Datasets¶

This file contains routines to generate 2D classification datasets that can be used to test the performance of different machine learning algorithms.

P2 Dataset
Circle and Square
Banana
Banana 2

deslib.util.datasets.make_P2(size_classes, random_state=None)[source]¶

Generate the P2 Dataset:

The P2 is a two-class problem, presented by Valentini[1], in which each class is defined in multiple decision regions delimited by polynomial and trigonometric functions (E1, E2, E3 and E4):

\[\begin{split}\begin{eqnarray} \label{eq:problem1} E1(x) = sin(x) + 5 \\ \label{eq:problem2} E2(x) = (x - 2)^{2} + 1 \\ \label{eq:problem3} E3(x) = -0.1 \cdot x^{2} + 0.6sin(4x) + 8 \\ \label{eq:problem4} E4(x) = \frac{(x - 10)^{2}}{2} + 7.902 \end{eqnarray}\end{split}\]

Parameters:	size_classes : list with the number of samples for each class. random_state : int, RandomState instance or None, optional (default=None) If int, random_state is the seed used by the random number generator; If RandomState instance, random_state is the random number generator; If None, the random number generator is the RandomState instance used by np.random.
Returns:	X : array of shape = [size_classes, 2] The generated data points. y : array of shape = [size_classes] Class labels associated with each class.

References

G. Valentini, An experimental bias-variance analysis of svm ensembles based on resampling techniques, IEEE Transactions on Systems, Man, and Cybernetics, Part B 35 (2005) 1252–1271.

deslib.util.datasets.make_banana(size_classes, na=0.1, random_state=None)[source]¶

Generate the Banana dataset.

Parameters:

size_classes : list with the number of samples for each class.
na : float (Default = 0.2),: Noise amplitude. It must be < 1.0
random_state : int, RandomState instance or None, optional (default=None): If int, random_state is the seed used by the random number generator; If RandomState instance, random_state is the random number generator; If None, the random number generator is the RandomState instance used by np.random.

Returns:

X : array of shape = [size_classes, 2]: The generated data points.
y : array of shape = [size_classes]: Class labels associated with each class.

References

Kuncheva, Ludmila I. Combining pattern classifiers: methods and algorithms. John Wiley & Sons, 2004.

deslib.util.datasets.make_banana2(size_classes, sigma=1, random_state=None)[source]¶

Generate the Banana dataset similar to the Matlab PRTools toolbox.

Parameters:

size_classes : list with the number of samples for each class.
sigma : float (Default = 1),: variance of the normal distribution
random_state : int, RandomState instance or None, optional (default=None): If int, random_state is the seed used by the random number generator; If RandomState instance, random_state is the random number generator; If None, the random number generator is the RandomState instance used by np.random.

Returns:

X : array of shape = [size_classes, 2]: The generated data points.
y : array of shape = [size_classes]: Class labels associated with each class.

References

R.P.W. Duin, P. Juszczak, D.de Ridder, P. Paclik, E. Pekalska, D.M.Tax, Prtools, a matlab toolbox for pattern recognition, 2004. URL 〈http://www.prtools.org〉.

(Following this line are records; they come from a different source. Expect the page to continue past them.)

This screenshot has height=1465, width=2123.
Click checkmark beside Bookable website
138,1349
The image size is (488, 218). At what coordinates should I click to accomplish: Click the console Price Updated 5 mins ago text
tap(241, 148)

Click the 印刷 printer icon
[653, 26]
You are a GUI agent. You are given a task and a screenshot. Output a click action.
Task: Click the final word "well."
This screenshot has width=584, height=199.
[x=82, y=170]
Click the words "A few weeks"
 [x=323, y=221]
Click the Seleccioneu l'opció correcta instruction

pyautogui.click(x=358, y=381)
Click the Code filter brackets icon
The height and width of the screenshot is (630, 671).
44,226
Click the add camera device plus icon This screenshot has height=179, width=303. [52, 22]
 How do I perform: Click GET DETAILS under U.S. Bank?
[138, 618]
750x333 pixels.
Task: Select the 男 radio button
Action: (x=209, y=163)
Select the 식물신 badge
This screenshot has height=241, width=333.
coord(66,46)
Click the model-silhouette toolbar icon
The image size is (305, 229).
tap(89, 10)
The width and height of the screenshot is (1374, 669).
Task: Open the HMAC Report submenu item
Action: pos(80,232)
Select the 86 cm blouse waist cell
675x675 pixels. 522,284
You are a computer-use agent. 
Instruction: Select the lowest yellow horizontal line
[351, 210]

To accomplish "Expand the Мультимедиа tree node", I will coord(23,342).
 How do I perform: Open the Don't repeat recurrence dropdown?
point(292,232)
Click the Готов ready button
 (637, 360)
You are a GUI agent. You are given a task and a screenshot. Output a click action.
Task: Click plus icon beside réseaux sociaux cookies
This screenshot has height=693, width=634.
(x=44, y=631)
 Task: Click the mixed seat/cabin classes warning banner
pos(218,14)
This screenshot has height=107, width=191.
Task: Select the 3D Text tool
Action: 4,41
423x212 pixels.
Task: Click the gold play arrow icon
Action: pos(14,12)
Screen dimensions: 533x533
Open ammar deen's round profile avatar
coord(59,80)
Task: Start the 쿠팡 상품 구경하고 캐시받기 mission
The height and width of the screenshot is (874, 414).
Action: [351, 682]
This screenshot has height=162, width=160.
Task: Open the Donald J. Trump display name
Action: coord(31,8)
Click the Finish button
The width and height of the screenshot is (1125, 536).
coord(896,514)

deslib.util.datasets.make_circle_square(size_classes, random_state=None)[source]¶

Generate the circle square dataset.

Parameters:	size_classes : list with the number of samples for each class. random_state : int, RandomState instance or None, optional (default=None) If int, random_state is the seed used by the random number generator; If RandomState instance, random_state is the random number generator; If None, the random number generator is the RandomState instance used by np.random.
Returns:	X : array of shape = [size_classes, 2] The generated data points. y : array of shape = [size_classes] Class labels associated with each class.

References

P. Henniges, E. Granger, R. Sabourin, Factors of overtraining with fuzzy artmap neural networks, International Joint Conference on Neural Networks (2005) 1075–1080.

deslib.util.datasets.make_xor(n_samples, random_state=None)[source]¶

Generate the exclusive-or (XOR) dataset.

Parameters:	n_samples : int Number of generated data points. random_state : int, RandomState instance or None, optional (default=None) If int, random_state is the seed used by the random number generator; If RandomState instance, random_state is the random number generator; If None, the random number generator is the RandomState instance used by np.random.
Returns:	X : array of shape = [size_classes, 2] The generated data points. y : array of shape = [size_classes] Class labels associated with each class.